Everything from the line that contains "Task: Enable the XHR console filter" through the final line of the records below should be quoted exactly, except the pictures.

Task data -
• • • • •

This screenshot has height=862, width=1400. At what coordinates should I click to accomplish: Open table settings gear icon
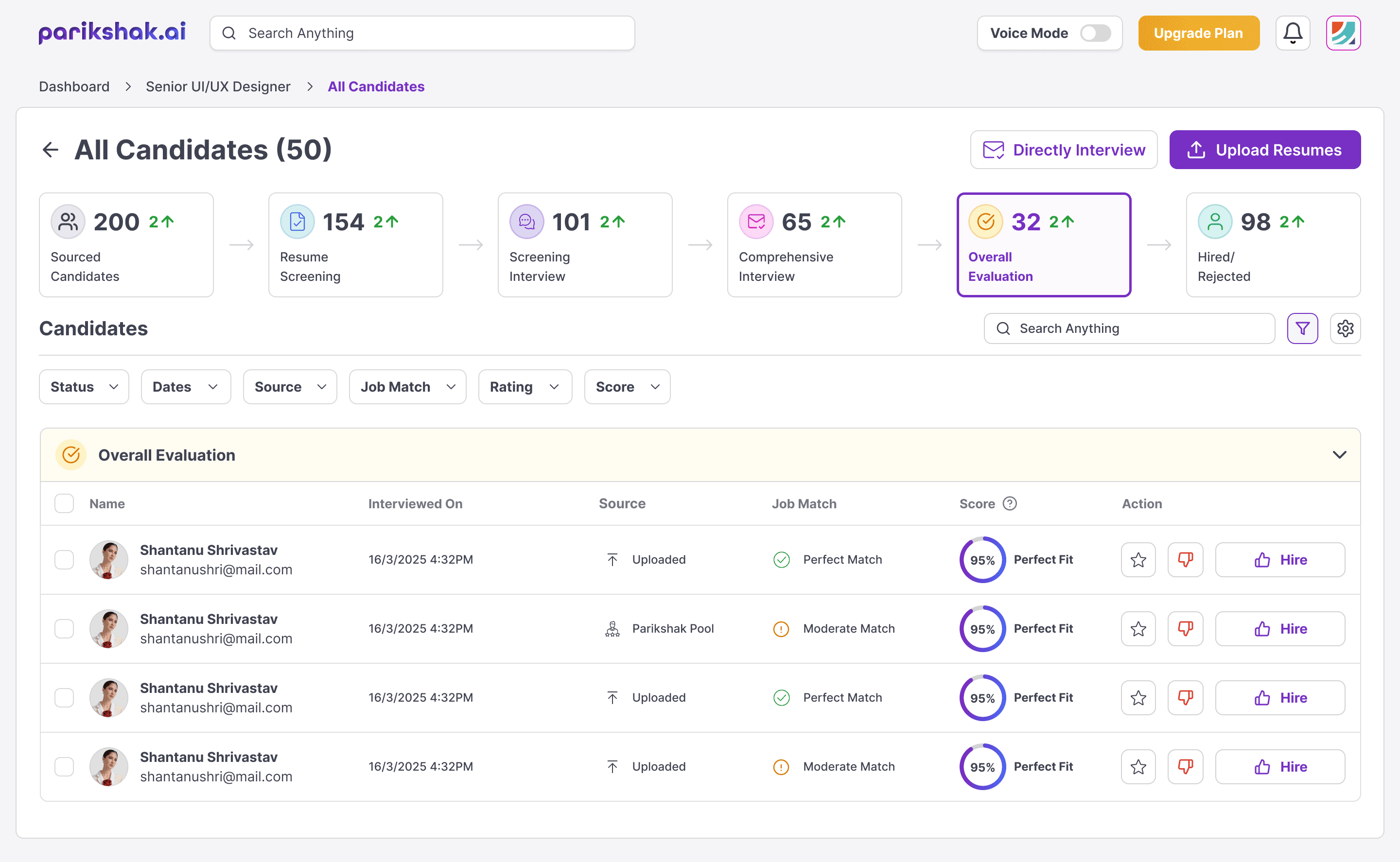[x=1345, y=328]
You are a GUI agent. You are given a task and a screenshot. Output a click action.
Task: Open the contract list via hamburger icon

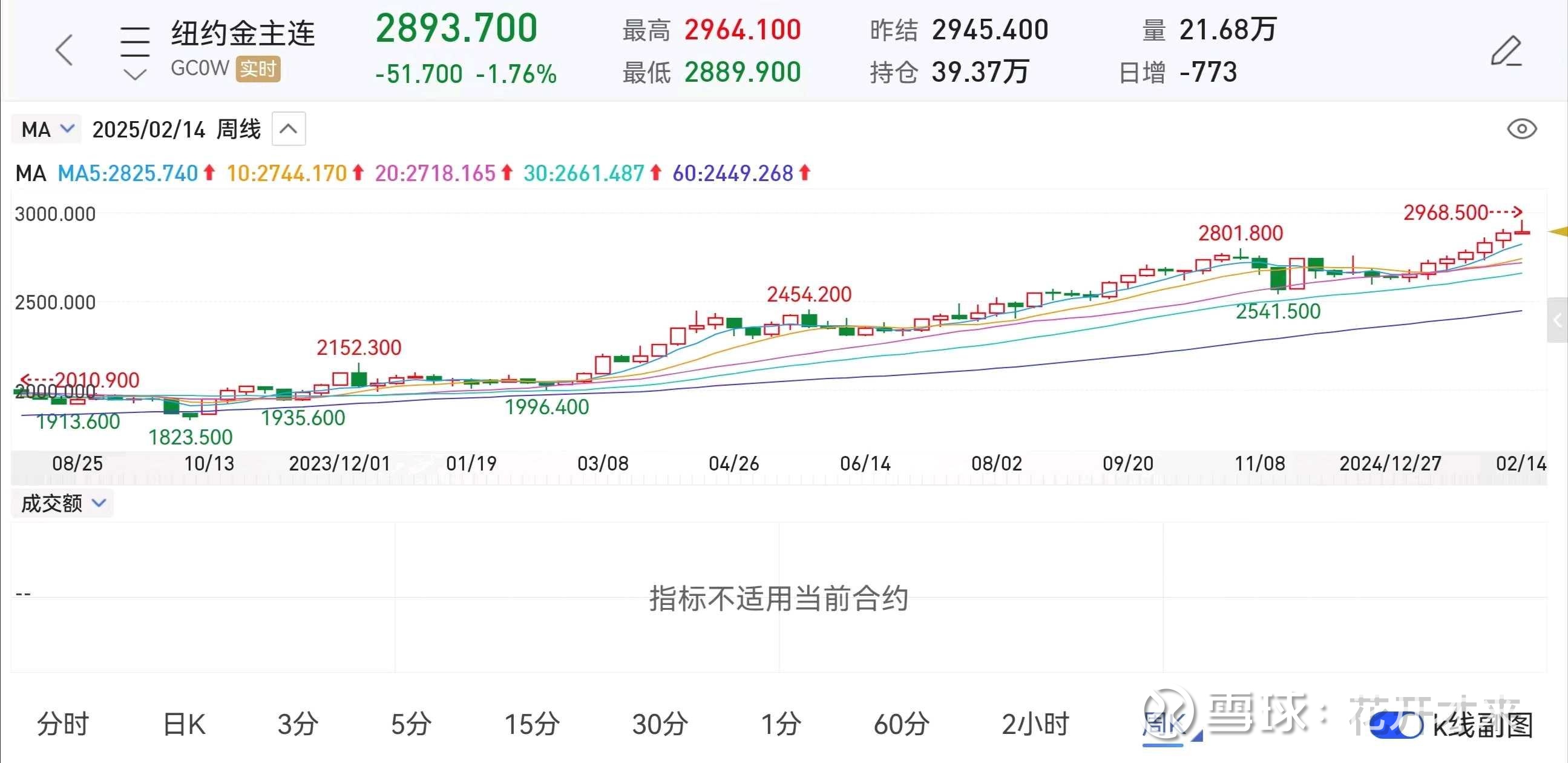[134, 38]
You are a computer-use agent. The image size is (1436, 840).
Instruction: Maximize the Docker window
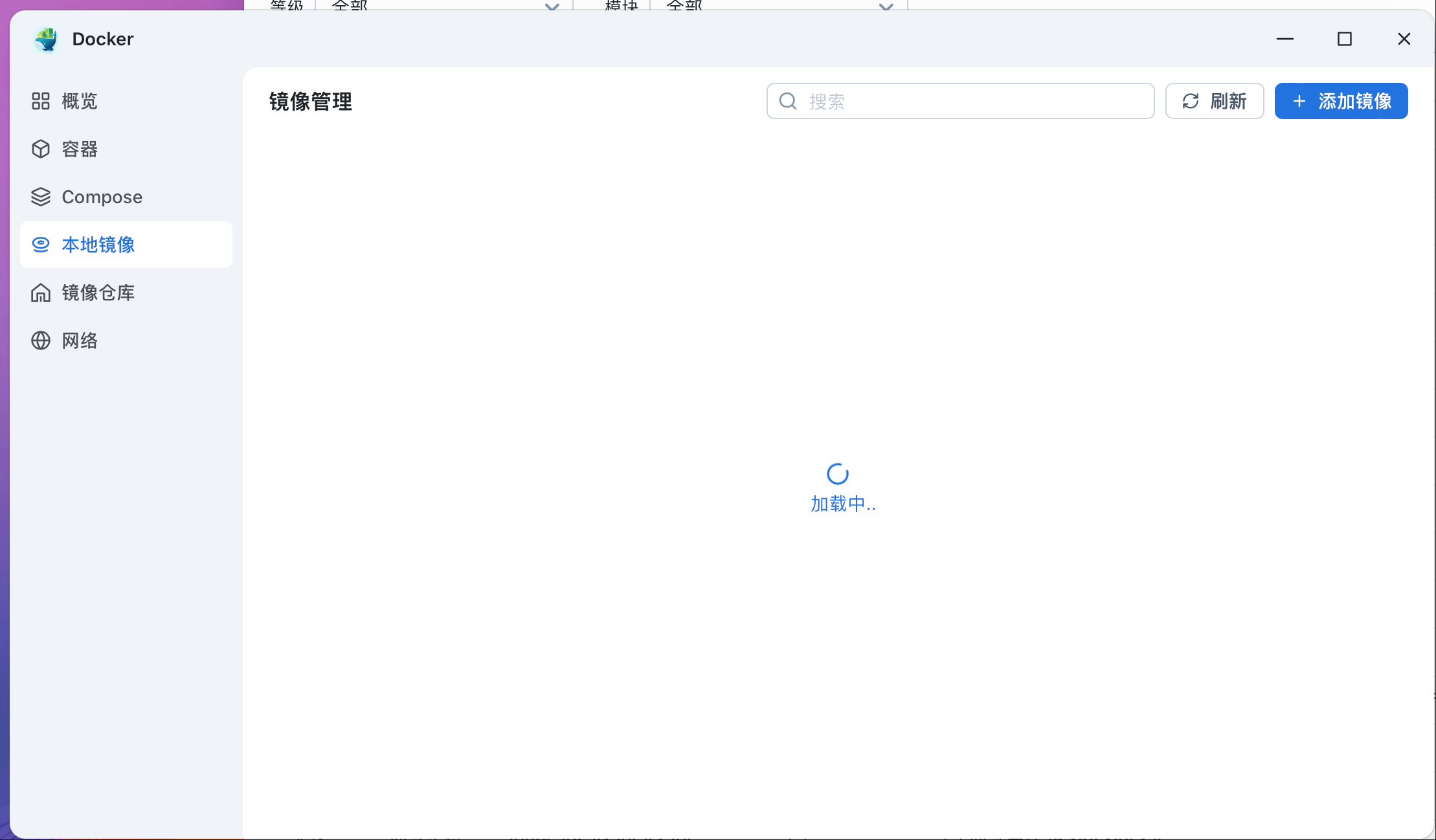(1345, 39)
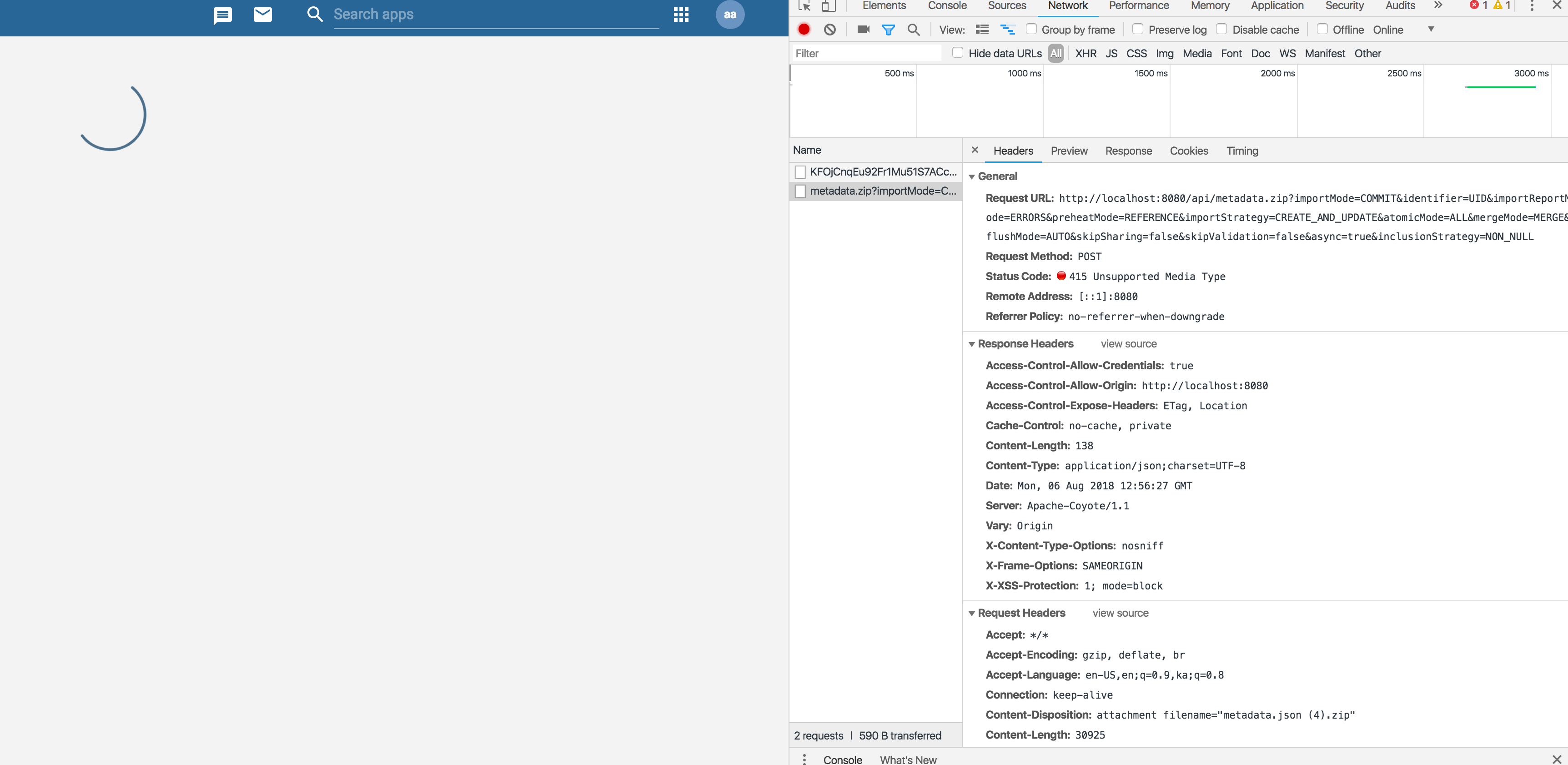Enable Disable cache checkbox
The width and height of the screenshot is (1568, 765).
coord(1221,29)
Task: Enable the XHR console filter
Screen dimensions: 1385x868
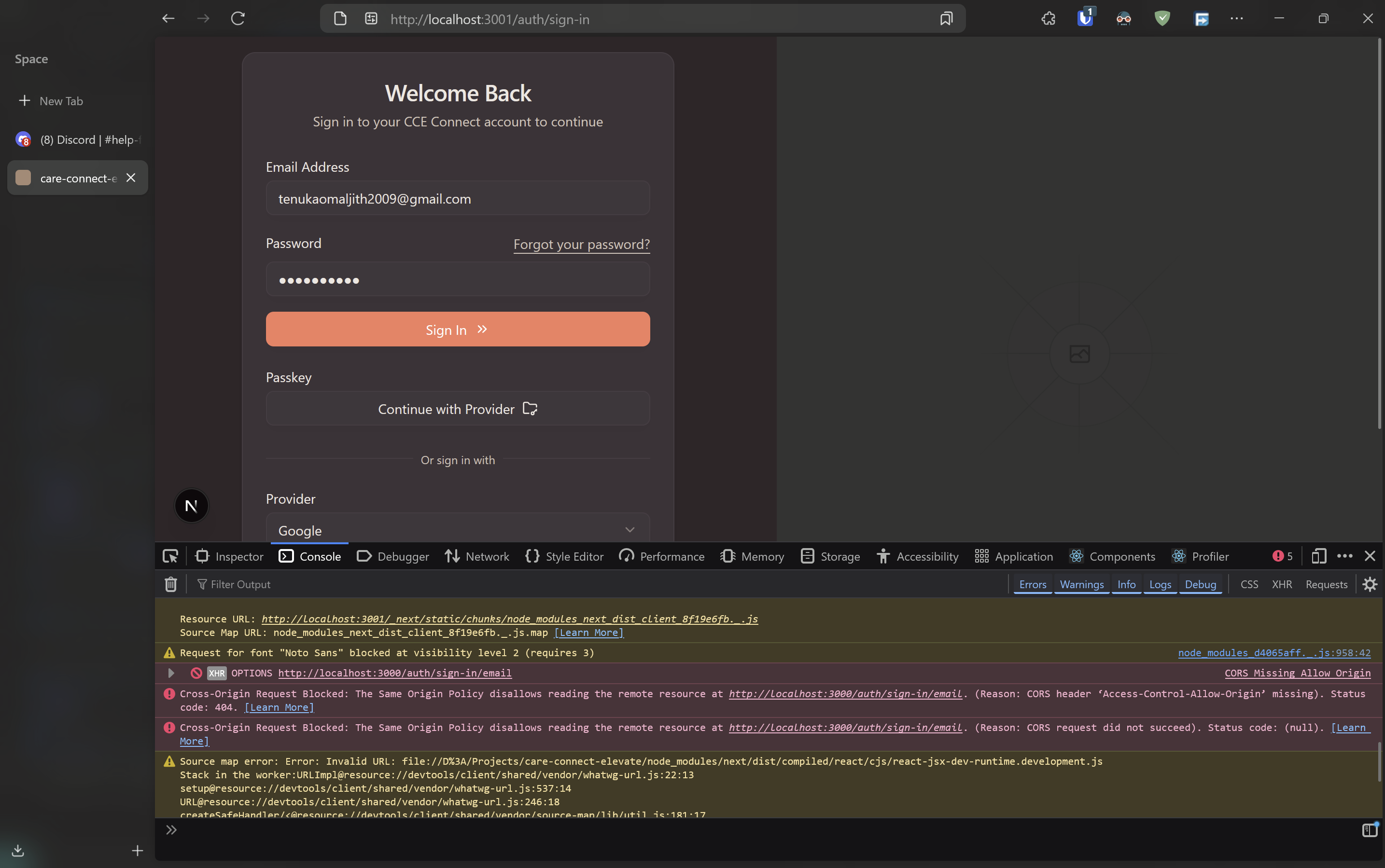Action: 1281,584
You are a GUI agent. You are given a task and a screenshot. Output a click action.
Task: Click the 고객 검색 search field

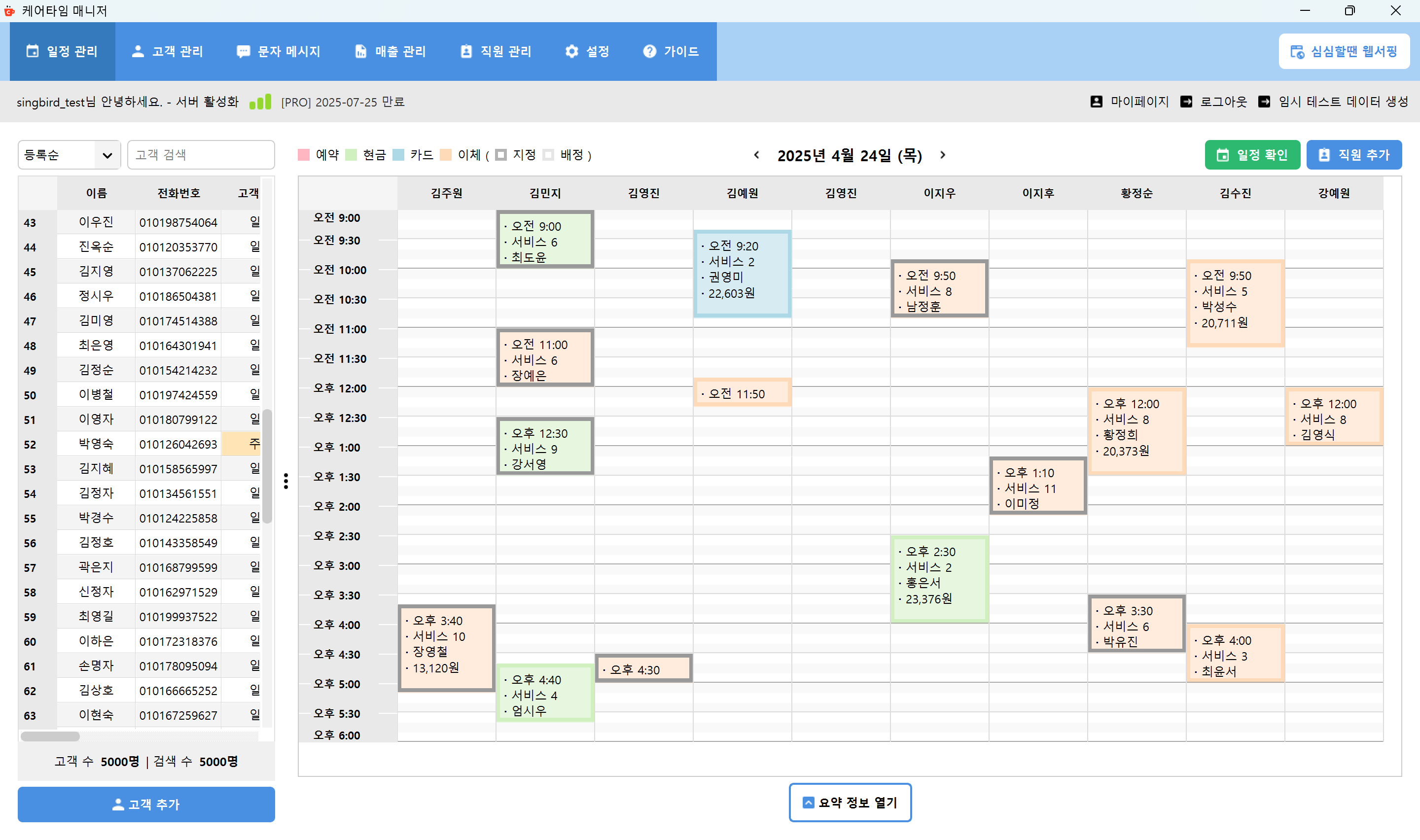[201, 155]
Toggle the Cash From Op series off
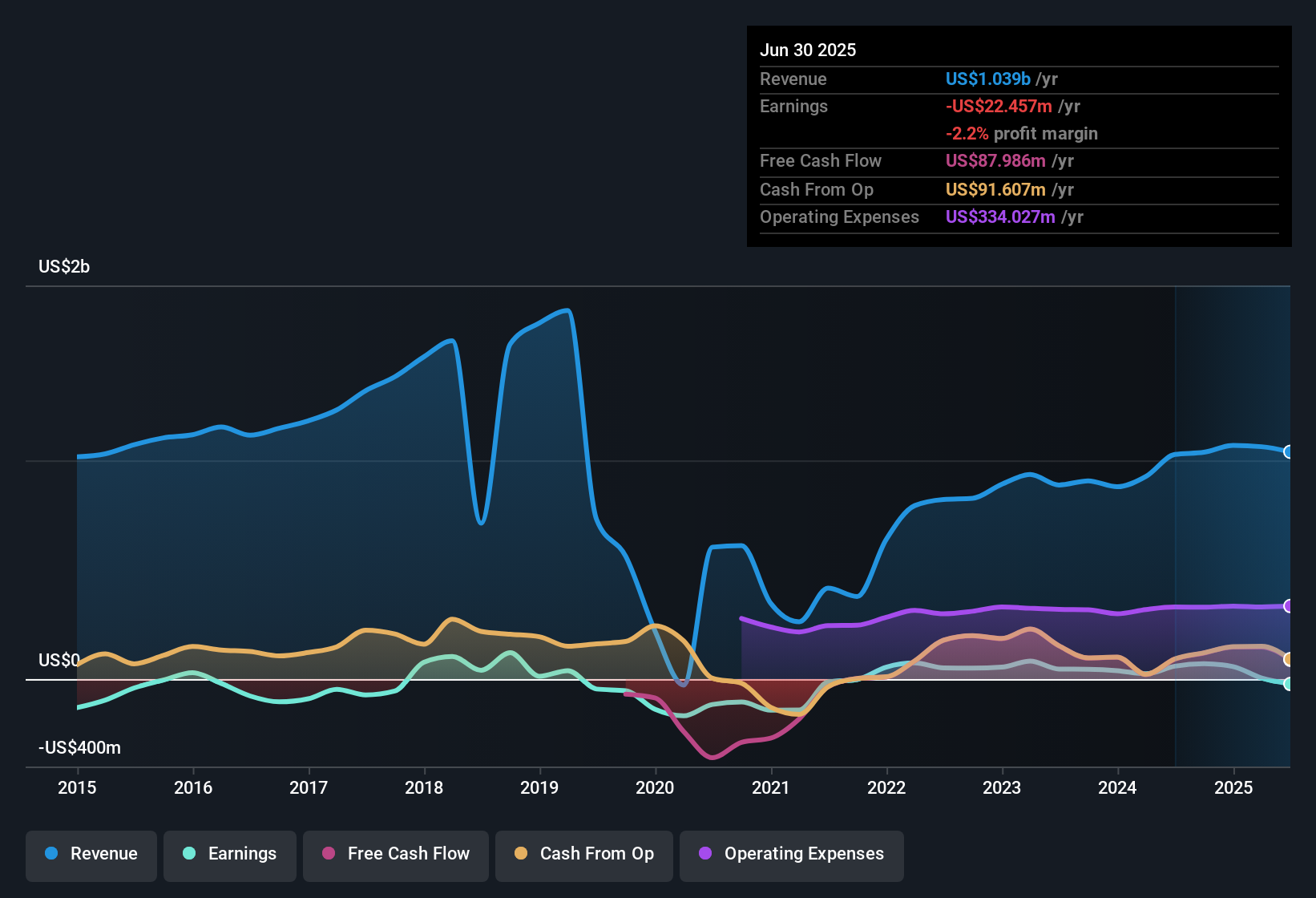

• • • • •

Task output -
Task: Enable the XHR console filter
Screen dimensions: 1385x868
Action: 1281,584
You are a GUI agent. You are given a task and a screenshot. Output a click action.
Task: Click the 고객 검색 search field

[201, 155]
Toggle the Cash From Op series off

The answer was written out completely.